I did it! I finally finished the first draft of The Dead Beat, volume 2. It was a difficult manuscript, though still not as headache-inducing as Sword of Dreams was. Nothing in The Dead Beat worked! Events didn’t fit together properly. Reveals didn’t fall into line. It all worked about as well as a bicycle made of jam.
It still sucks. But that’s the great thing about first drafts. They’re not done. I’m high on the victory buzz of finishing another book (and at 50,000 words, volume 2 of The Dead Beat is indeed a full book), but now I get to step away from the project for a few weeks. A few months, preferably. When I come back, the pain of writing the first draft will have faded and I can look at my work with fresh eyes. Issues that seem so scream worthy right now will be easy fixes in a few months.
Other writers used to recommend shelving work after the first draft, and I never listened. No, I was too full of mad ambition for that. Leave my glorious loaf of literature to rot, untouched, for weeks? Madness! …Until circumstances forced me to put away a first draft so I could work on something more pressing. When I finally got around to it again, I was astonished how much easier it was to pick out and fix the flaws! Goodness, I guess all those seasoned professionals just might know what they’re talking about.
Oh, I’m lecturing again. Sorry about that!

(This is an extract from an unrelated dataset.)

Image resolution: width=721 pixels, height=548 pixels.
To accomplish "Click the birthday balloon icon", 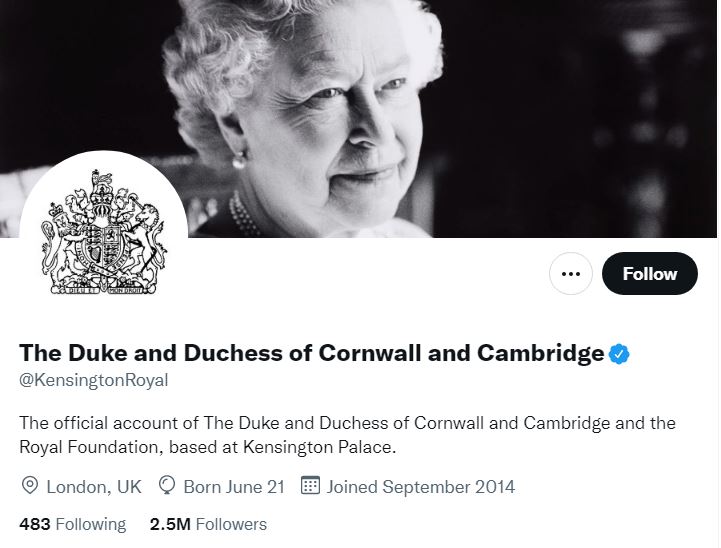I will tap(167, 487).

The important part is that I’m done with The Dead Beat for now. Stories 10 through 21 are written. I’ll come back to them in about three months, when eFiction will be needing some new installments. Until then, I’ll be editing Aron’s first solo effort, a guide to storytelling table-top RPGs. After that, I get to begin on Hammer of Time! It’s been fun to write the trilogies, but I’m looking forward to more standalone novels.